You may have heard about Super Hexagon. It’s a game which makes your brain feel like it is being torn up and stitched by a drunken physician in a back alley. It’ll even, sometimes, get you the experience where pulsating visuals send you subliminal messages that fool you into revelry or cause you to question whether you are appreciating it at all.
You’ll feel your head bending as you replay again and again, experiencing both ecstasy & rage when you’ve raised your record by a mere second while your reaction rate failed to save you from a devastating departure from this plane of existence.
What makes Super Hexagon this kind of addictive encounter is its simplicity. A small triangle that is stationed within the middle of the screen is controlled by you. By touching the right side of your display the triangle will be moved clockwise, while you move counterclockwise by presing the left side. Giving a simple tap will cause the triangle to move marginally, while you can achieve top speed by holding down the display.
I absolutely love that the levels are randomly created, while particular design shapes are repeated at distinct stages with each replay. The general aim will be to continue as long as possible without becoming destroyed between two walls while you are zigzagging your way through the labyrinth that is never-ending. The shapes will be going in one direction, while the whole rest of the map could be whirling in another direction. All the while you must know about every possible danger coming at you from every direction.
You’ll end up dying; quite often, in fact.The challenge with the game isn’t that its constantly messing with you and abusing your mind (though it is), its that your ability to complete levels is being directly tested. Super Hexagon is about analyzing your instincts, and your reflexes, response rate, memorization, and getting you to go beyond your limitations.
The colors are always changing within the levels, while the shapes beat to the excellent soundtrack from Chipzel. Wonderfully, the music tends to pick up at random areas of the track, which allows you to listen to something different each time instead of being stuck starting at the beginning of the same song every play through. This helps you to never get tired of the same music playing over and over again as with so many other games.
Restarting a level will become standard for you, as Super Hexagon is serious business. Amusingly, the lowest setting is Hard, going up subsequently to Harder and then on to Hardest. No easy mode here, kids. By passing the minute mark within a level you are rewarded by unlocking higher settings, like Hardester (yup, Hardester).

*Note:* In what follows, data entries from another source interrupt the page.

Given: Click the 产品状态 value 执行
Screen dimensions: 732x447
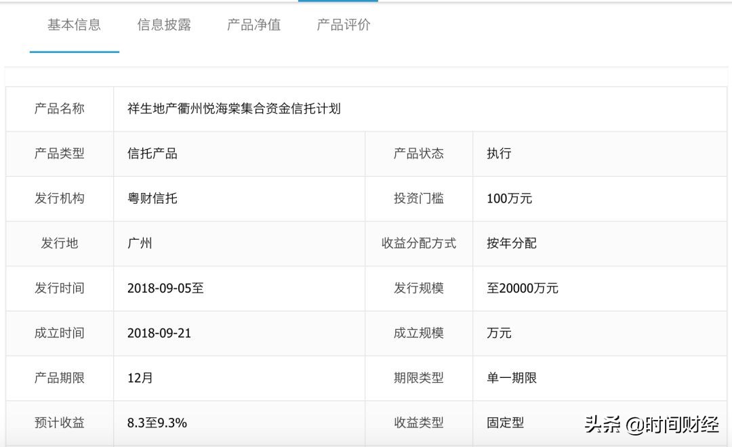Looking at the screenshot, I should pyautogui.click(x=497, y=154).
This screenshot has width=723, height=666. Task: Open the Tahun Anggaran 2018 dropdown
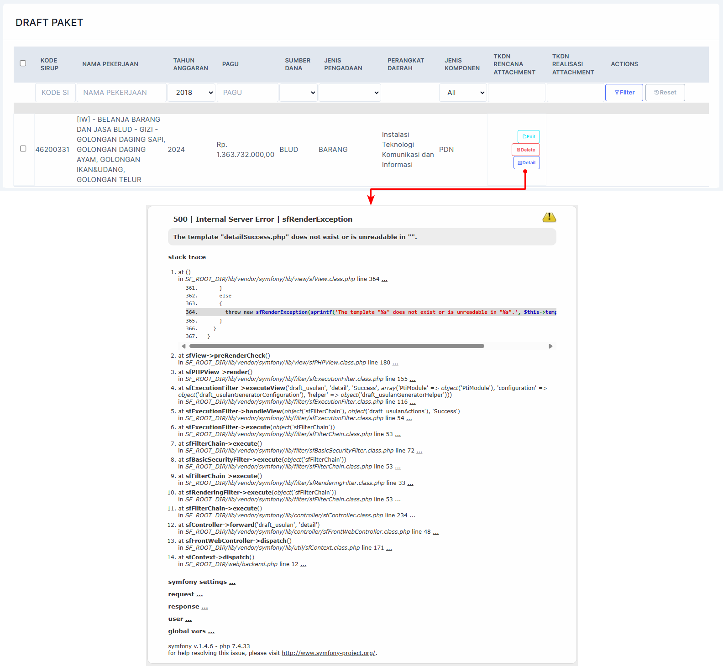(191, 93)
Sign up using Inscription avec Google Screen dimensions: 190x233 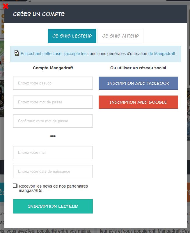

Super Hexagon is Terry Cavanagh’s (VVVVVV) latest creation, which began as a hurriedly put together job during a 48-hour game jam. Terry has grown from the first Hexagon, creating a much more satisfying experience for the iOS, with plenty of other operation systems to come down the line.
Super Hexagon is an easy game that keeps you extremely engaged without the need for lengthy plays, which is perfect for mobile. I say there is no need for lengthy play sessions, however that doesn’t mean they won’t happen. You will go in believing you will play a short game, but shortly find yourself playing through the exact same levels at least a few dozen times, fast jabbing the display to restart after cursing from the foolish blunder you just made. Each play through is worth it, though, as simply breaking your personal record by a second will give you a degree of gratification you wouldn’t expect to feel.
To put it simply, Super Hexagon is among the finest gaming experiences I have had lately, and not just on my phone.